- _Text_:
◆ ◆ ◆ ◆ ◆

# Removing grinder burr holder



## DavTee (Oct 26, 2017)

I'm trying to get the burr holder out of my Fiorenzato T80A which I'm currently pimping. It moves up a bit and then stops. Tried 2 pairs of pliers on it and tried getting something under it but it won't budge. Should this just pull out or am I missing something?


----------



## DavecUK (Aug 6, 2013)

If you are really having trouble and don't want to damage the grinder motor bearings or put it out of line, something like this is advisable. This is because the thrust on the shaft counter the pull on the bearing.

https://tinyurl.com/y89avljl

You can always recoup some of the cost by selling it on or renting it out to other members with a similar problem.


----------



## DavTee (Oct 26, 2017)

Thanks for the suggestion, I did wonder if some sort of bearing puller would be required.



DavecUK said:


> If you are really having trouble and don't want to damage the grinder motor bearings or put it out of line, something like this is advisable. This is because the thrust on the shaft counter the pull on the bearing.
> 
> https://tinyurl.com/y89avljl
> 
> You can always recoup some of the cost by selling it on or renting it out to other members with a similar problem.


----------



## BaggaZee (Jun 19, 2015)

Have you tried longer bolts through the burr mounting holes?

Tighten each in turn in small increments and it should lift the carrier.


----------



## ashcroc (Oct 28, 2016)

DavTee said:


> I'm trying to get the burr holder out of my Fiorenzato T80A which I'm currently pimping. It moves up a bit and then stops. Tried 2 pairs of pliers on it and tried getting something under it but it won't budge. Should this just pull out or am I missing something?


There's a good couple pics showing burr carrier removal on this thread. Although it's a different grinder, the removal should be the same.


----------



## DavecUK (Aug 6, 2013)

The problem with longer bolts, is if it's on really hard it pulls on the bearings and can also add a lateral component, because you don't pull evenly. The idea of a bearing puller is to give an equal and opposite force on the shaft, so only the carrier is under any load.


----------



## grumpydaddy (Oct 20, 2014)

◆ ◆ ◆ ◆ ◆

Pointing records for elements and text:
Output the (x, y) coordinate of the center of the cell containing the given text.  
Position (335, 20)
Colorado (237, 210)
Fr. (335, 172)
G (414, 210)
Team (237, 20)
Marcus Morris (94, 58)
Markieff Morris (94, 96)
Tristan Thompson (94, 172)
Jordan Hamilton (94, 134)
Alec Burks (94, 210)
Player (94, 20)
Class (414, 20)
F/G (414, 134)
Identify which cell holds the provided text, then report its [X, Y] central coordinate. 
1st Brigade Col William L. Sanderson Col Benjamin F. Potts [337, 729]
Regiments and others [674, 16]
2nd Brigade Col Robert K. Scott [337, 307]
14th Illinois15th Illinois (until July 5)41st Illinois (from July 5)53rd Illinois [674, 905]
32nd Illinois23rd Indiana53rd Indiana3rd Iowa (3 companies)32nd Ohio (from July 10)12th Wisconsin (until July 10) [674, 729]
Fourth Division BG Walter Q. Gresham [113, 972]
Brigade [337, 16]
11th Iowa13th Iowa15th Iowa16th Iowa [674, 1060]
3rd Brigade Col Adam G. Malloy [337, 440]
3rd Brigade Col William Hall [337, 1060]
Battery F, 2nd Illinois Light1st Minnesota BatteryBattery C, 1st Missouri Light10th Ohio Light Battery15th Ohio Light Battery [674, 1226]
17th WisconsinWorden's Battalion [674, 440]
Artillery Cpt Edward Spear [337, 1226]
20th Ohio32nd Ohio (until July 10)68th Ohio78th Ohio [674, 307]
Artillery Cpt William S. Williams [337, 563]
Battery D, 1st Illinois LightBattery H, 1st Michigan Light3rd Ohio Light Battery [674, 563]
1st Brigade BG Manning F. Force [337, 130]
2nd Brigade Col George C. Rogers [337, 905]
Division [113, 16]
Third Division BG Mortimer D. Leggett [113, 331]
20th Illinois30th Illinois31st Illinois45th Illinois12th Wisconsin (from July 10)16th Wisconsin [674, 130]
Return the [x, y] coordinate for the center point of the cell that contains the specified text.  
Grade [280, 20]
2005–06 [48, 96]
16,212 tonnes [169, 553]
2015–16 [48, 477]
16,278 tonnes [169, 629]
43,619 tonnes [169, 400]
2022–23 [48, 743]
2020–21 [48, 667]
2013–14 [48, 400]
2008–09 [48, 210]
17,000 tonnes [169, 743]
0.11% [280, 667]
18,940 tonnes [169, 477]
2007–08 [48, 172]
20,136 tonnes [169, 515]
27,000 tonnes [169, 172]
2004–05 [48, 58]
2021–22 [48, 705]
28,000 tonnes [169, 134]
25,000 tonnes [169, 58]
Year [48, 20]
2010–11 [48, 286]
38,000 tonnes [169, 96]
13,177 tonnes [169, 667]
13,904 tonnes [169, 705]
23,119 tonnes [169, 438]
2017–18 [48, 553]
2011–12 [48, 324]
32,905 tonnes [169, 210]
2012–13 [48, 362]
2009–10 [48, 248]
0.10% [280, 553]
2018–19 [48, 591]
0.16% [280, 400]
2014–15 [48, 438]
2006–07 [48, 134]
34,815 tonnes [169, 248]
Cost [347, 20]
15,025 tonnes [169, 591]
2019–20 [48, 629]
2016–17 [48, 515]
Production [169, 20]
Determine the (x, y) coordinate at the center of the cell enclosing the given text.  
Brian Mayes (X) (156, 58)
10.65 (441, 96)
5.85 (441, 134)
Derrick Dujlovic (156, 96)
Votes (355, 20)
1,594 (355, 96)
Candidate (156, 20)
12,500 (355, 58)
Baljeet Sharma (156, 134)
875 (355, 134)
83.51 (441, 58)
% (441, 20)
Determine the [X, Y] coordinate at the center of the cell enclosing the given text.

◆ ◆ ◆ ◆ ◆

Reproduce the burr holder thread from "Have you tried" up to and including "(Oct 28, 2016)". None of the items has any role in this.

- _Right answer_:
Have you tried longer bolts through the burr mounting holes?

Tighten each in turn in small increments and it should lift the carrier.


----------



## ashcroc (Oct 28, 2016)